Results of current study confirm and extend previous reports on the impact of driver[39,40] and non-driver[24,26,27] baseline mutations, and of mutations acquired while on treatment (clonal progression)[16], on response to treatment and response duration in patients with myelofibrosis receiving ruxolitinib. For the first time, our study included a control group of matched patients treated with hydroxyurea, that highlighted that MF is hallmarked by highly dynamic mutation landscape that is largely treatment-independent, since modifications of mutation profile during follow-up were substantially similar in patients receiving ruxolitinib or hydroxyurea. These findings, while indicating that clonal progression is not facilitated by ruxolitinib itself but is intrinsically associated to the disease, may have practical relevance as concerns safety issues of ruxolitinib, particularly in the light of recent demonstration of aggressive B-cell lymphomas developing in ruxo-treated patients, that were shown to stem from B-cell clones pre-existing in the bone marrow[41]. We acknowledge that one limitation of the study is the limited number of patients in the hydroxyurea group, that might warrant confirmation in larger series. Of note, progression to PPV-MF and to acute leukemia in PV and MF patients receiving ruxolitinib was not increased compared to controls[3,4,14]. However, acquisition of new mutations while on ruxolitinib has relevant clinical correlates, since it was associated with higher rate of discontinuation due to resistance to treatment and death.

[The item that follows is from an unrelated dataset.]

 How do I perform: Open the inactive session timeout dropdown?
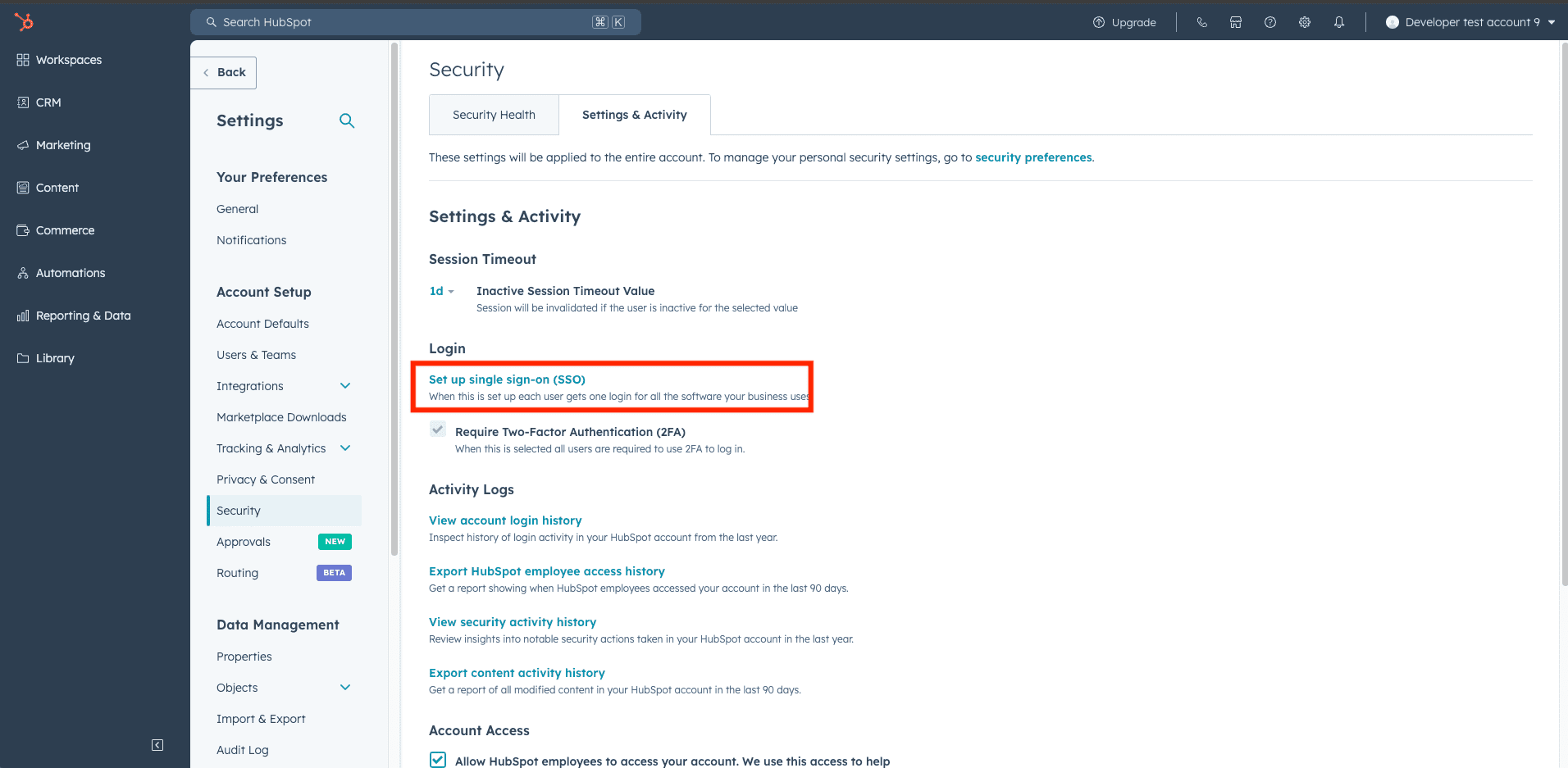(441, 290)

Ruxolitinib has limited effects on JAK2V617F VAF in both MF[10,15] and PV[42], although some patients may present sustained decrease, irrespective of initial level[10]; complete molecular remissions are exceptional[43]. Short-term SVR occurs independent of changes in JAK2V617F VAF[15]; however, we report the novel observation that patients with JAK2V617F VAF reductions ≥ 20% from baseline have significantly greater likelihood to maintain sustained SVR. On the other hand, unlike previous report[25], we observed no impact of baseline JAK2V617F VAF on SVR. An additional finding, that deserves validation in larger series, was that clonal progression virtually segregated with patients harboring JAK2V617F mutation, and was not observed in CALR mutated patients. This may have to do with the increased genomic instability that characterizes cells expressing mutated JAK2[44], showing enhanced frequency of spontaneous homologous recombination events, DNA double strand breaks[45], high levels of NHE-1[46] and deamidate Bcl-xL[47], that are possibly mediated by increased reactive oxygen species (ROS)[48,49].

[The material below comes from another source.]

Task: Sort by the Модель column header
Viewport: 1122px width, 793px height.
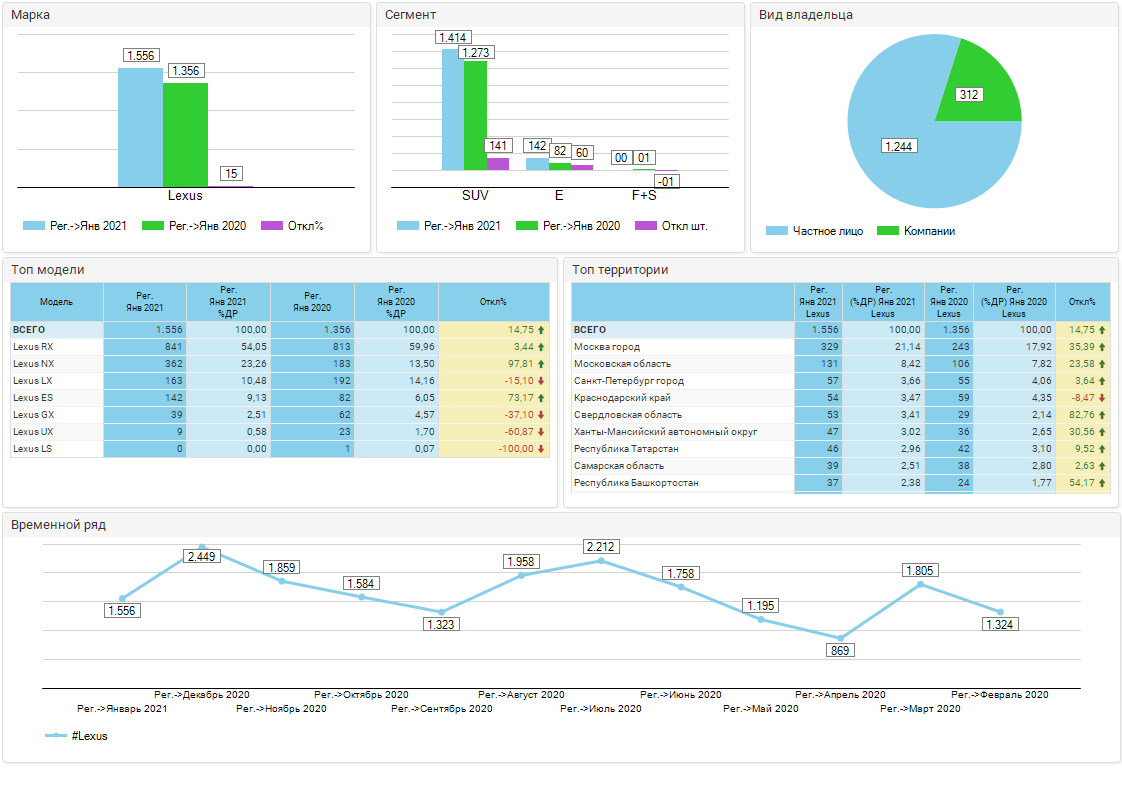Action: pos(56,301)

Overall, findings from this study add novel information on the impact of baseline and on-treatment acquired genomic alterations on the clinical response in patients with MF receiving ruxolitinib, further highlighting the complexity of genomic landscape of these patients. The ultimate goal of this kind of studies is to identify a molecular profile at baseline that might guide decision regarding initiation of therapy with ruxolitinib;[50] although presence of some molecular assets at baseline argue against a long-term likelihood to maintain SVR (current study and[16,24,26,27]), the large majority of patients obtain rapid clinical improvements, that are not otherwise achieved with other agents, making use of ruxolitinib a reasonable upfront strategy in symptomatic patients. Conversely, detection of specific molecular assets might be useful in counseling for an earlier shift from ruxolitinib to experimental therapies and/or stem cell transplantation. Probably the most relevant variable impacting on long-term maintenance of SVR to ruxolitinib, as well as on survival in patients who discontinue[16], is the development of clonal progression while on treatment; serial assessment of mutation profile would be required to define whether the individual has manifested or not clonal progression, that is practically cumbersome[50]. All together, these particular observations might advocate for the prospective use of extensive genotyping in patients receiving ruxolitinib; however, we believe that further information are needed before this approach may be recommended in daily practice, also considering that alternative therapeutic options to ruxolitinib, outside clinical trials, in non-transplant eligible patients are very few and largely unsatisfactory[17].